We can write, Δv (velocity) is as aΔt in the kinematic equation. 

Thus, the equation will be:

p= mΔv

p=m.a.Δt [F=ma]

p=FΔt

What is Impulse?

As already mentioned, impulse is the product of total force that acts on a body at a given time, changing the momentum of that object. The impulse is represented by the English alphabet J. It helps in better understanding the conservation of momentum and is highly significant in other fields of physics too. The impulse formula is as follows:

J= F. Δt

What is an Impulse Momentum Theorem?

The Impulse-Momentum theorem states that a body experiencing an impulse is equal to its change of momentum. This clearly shows the connection of impulse with momentum.

ΔtF=m (vf) –m (vi)

Where m (vi)= initial momentum

And m (vf)= final momentum

If the mass of initial and final momentum remains unchanged, the Impulse-Momentum equation shall be:

ΔtF=m (vf – vi).

Solved Questions on Impulse

Q 1- The average force acting on a soccer ball for 0.04 s is 200 N. The ball weighs 145g. find the magnitude of impulse acting on the soccer ball.

Solution:

Assume the impulse as I, force as F, and time as t. Thus, to determine the impulse, we get the formula as:

I= Ft

According to the question, F= 200N,

t= 0.04 s.

On substituting the values in the equation I= Ft, we get:

I = 200 × 0.04

=8 Ns (Ns is the unit of Impulse, i.e. the combined unit of force and time).
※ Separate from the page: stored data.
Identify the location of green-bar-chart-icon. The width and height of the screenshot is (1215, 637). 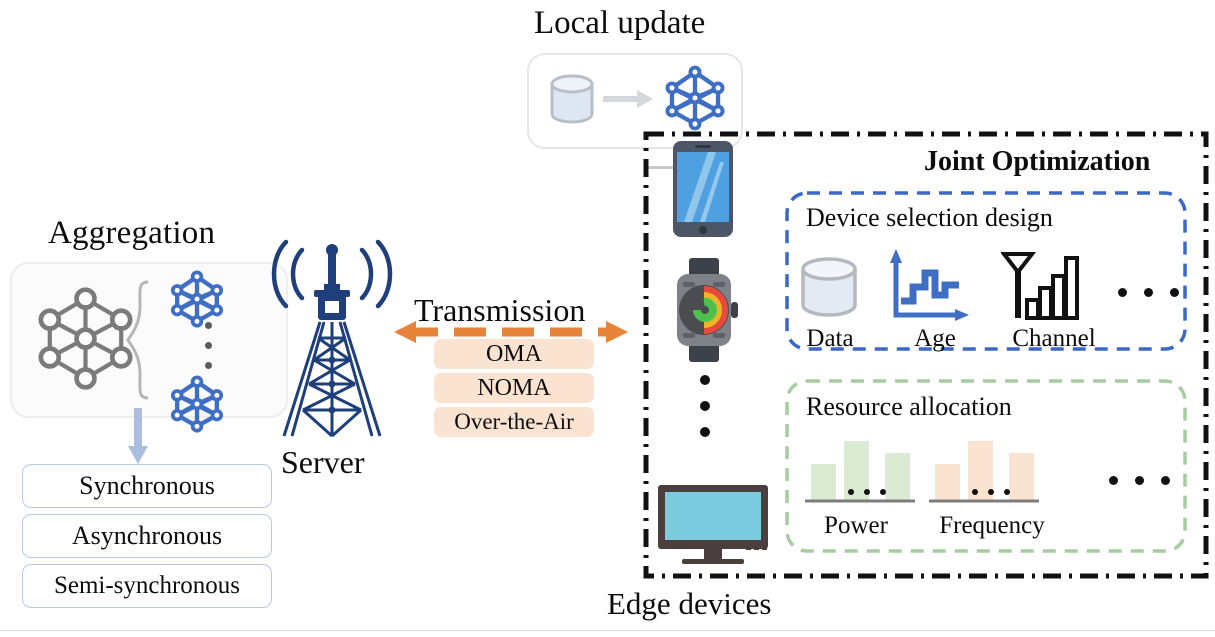
(860, 472).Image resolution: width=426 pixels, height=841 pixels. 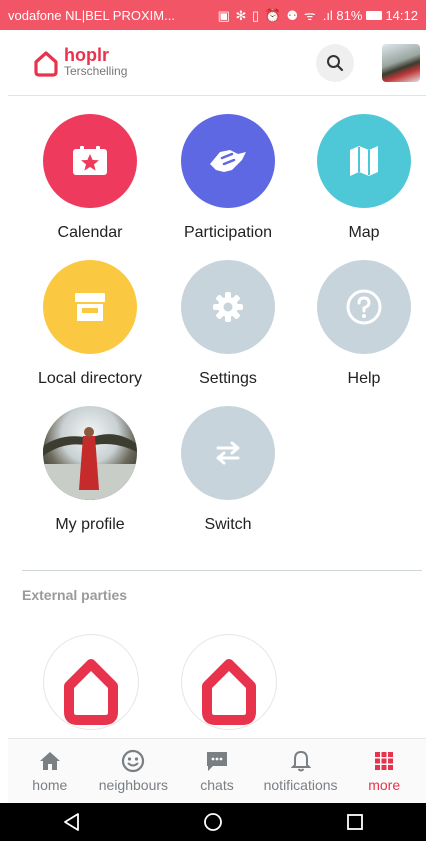 I want to click on menu-item-calendar: Calendar, so click(x=90, y=178).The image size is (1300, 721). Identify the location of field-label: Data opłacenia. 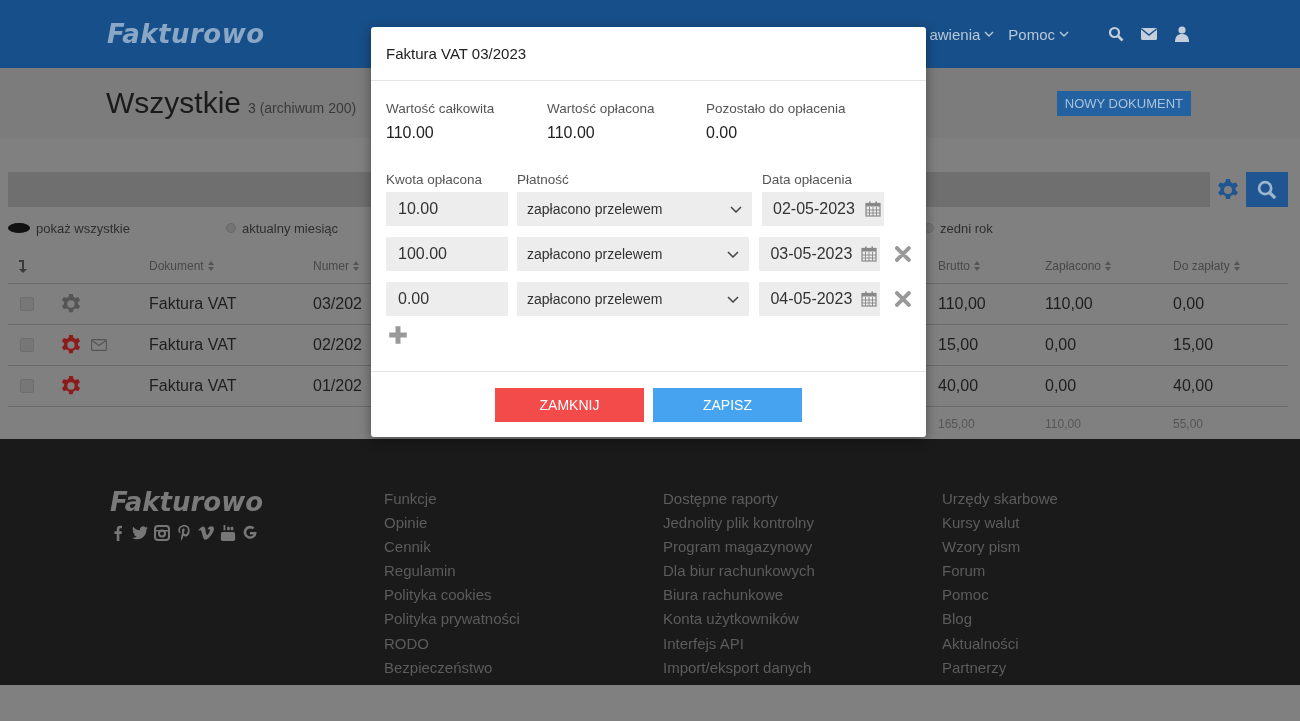
(808, 180).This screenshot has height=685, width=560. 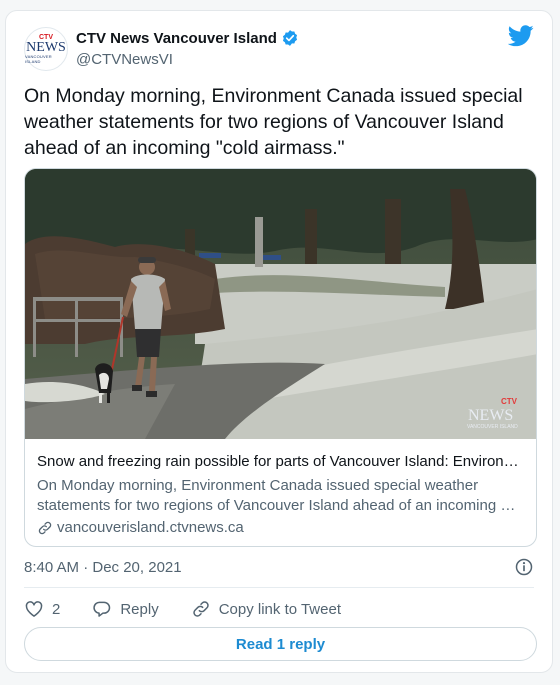 What do you see at coordinates (188, 48) in the screenshot?
I see `author-block: CTV News Vancouver Island @CTVNewsVI` at bounding box center [188, 48].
Q 2- A child throws a cricket ball with a velocity of 4m/s to the left on his garden wall. The ball weighs 20gm, and after colliding the wall, it comes back with another velocity of 2m/s towards the right. What will be the impulse of it?

Solution:

According to question,

Mass (m) = 20 gram

 = 0.020 kg (1kg=1000gm)

Velocity before collision (vo) = -4 m/s (as it is to the left)

Velocity after collision (vt) = +2 m/s (as it is to the right)
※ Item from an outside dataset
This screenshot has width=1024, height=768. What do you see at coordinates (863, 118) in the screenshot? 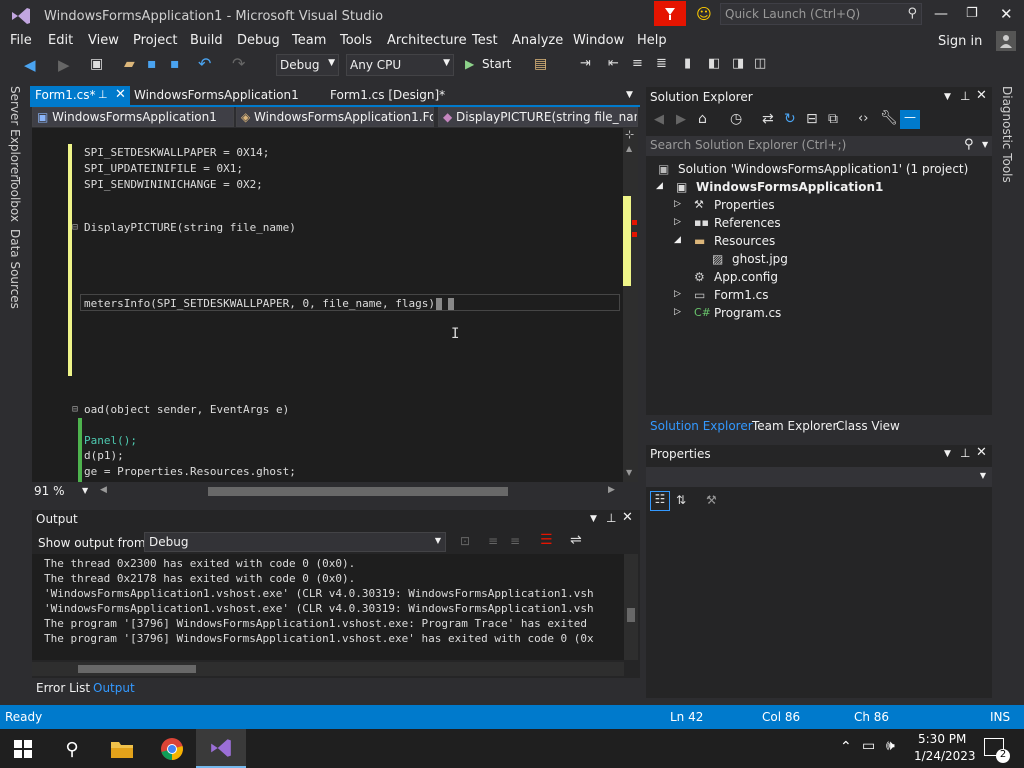
I see `view-code-icon: ‹›` at bounding box center [863, 118].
To determine the Impulse (I) = the change in momentum (ΔP), i.e.

 ΔP= m vt – m vo

I = m (vt – vo) 

I = 0.02 (2 – (-4))

I = 0.02 (2 + 4)

I = 0.02 ×6

I =0.12 N/s.

Thus, the impulse acting on the ball will be 0.12 N/s. 

Q 3- A ball of mass 4 kg is travelling towards the east at a velocity of 8m/s. Any impulse at point O changes the direction and velocity of the ball towards the north at 6m/s. Find this impulse and the change of momentum too.
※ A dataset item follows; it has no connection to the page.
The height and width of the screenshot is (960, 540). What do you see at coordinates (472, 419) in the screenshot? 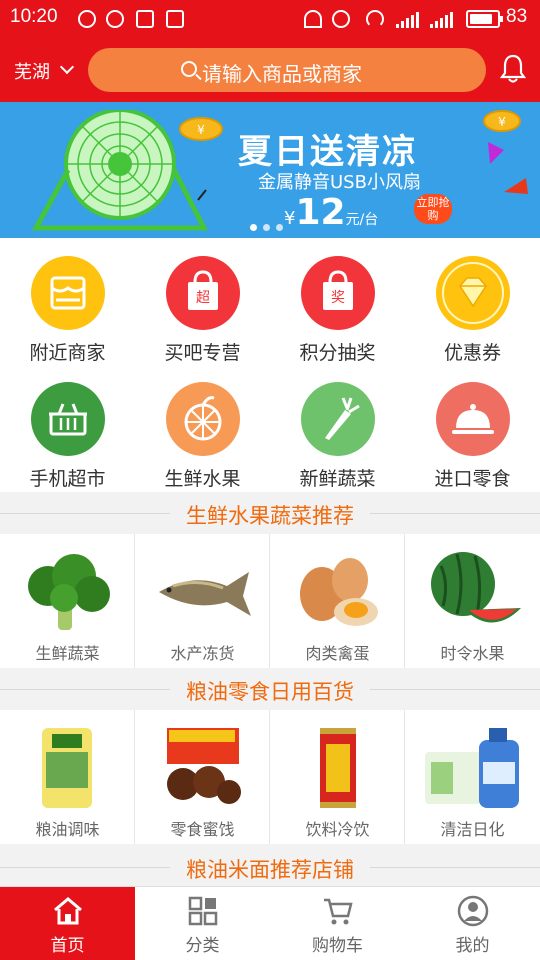
I see `cloche-icon` at bounding box center [472, 419].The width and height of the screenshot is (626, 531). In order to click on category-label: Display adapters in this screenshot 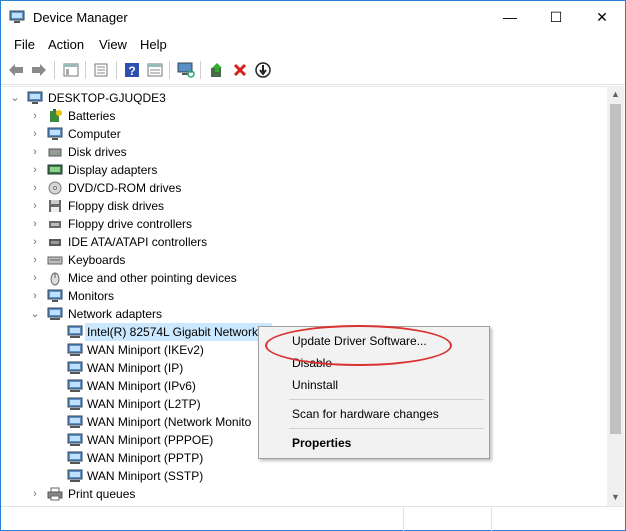, I will do `click(113, 170)`.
Solution: Initial momentum,

P1= m.V1

P1= 4kg×8m/s

P1= 32kg.m/s

Final momentum, 

P2= m.V2

P2= 4kg×6m/s

P2= 24kg.m/s

Total momentum, ΔP=P2+P1 

i.e. ΔP2=P22+P12=m2(v22+v12)

ΔP2=16.100

ΔP=40kg.m/s

As we know that Impulse=change in momentum

I (impulse)=ΔP( change in momentum)=40kg.m/s

Conclusion

Impulse is the total force that acts on a body at a given time, changing the momentum of that object. Force is a vector quantity (a quantity having both magnitude and direction); thus, impulse is also a vector quantity. The effect of the force of an object is directly proportional to the amount of time the force acts on the object.

The impulse is represented by the English alphabet J. It helps in better understanding of conservation of momentum and is highly significant in other fields of physics too. The impulse formula is as follows: J= F. Δt. The Impulse-Momentum theorem states that a body experiencing an impulse is equal to its change of momentum.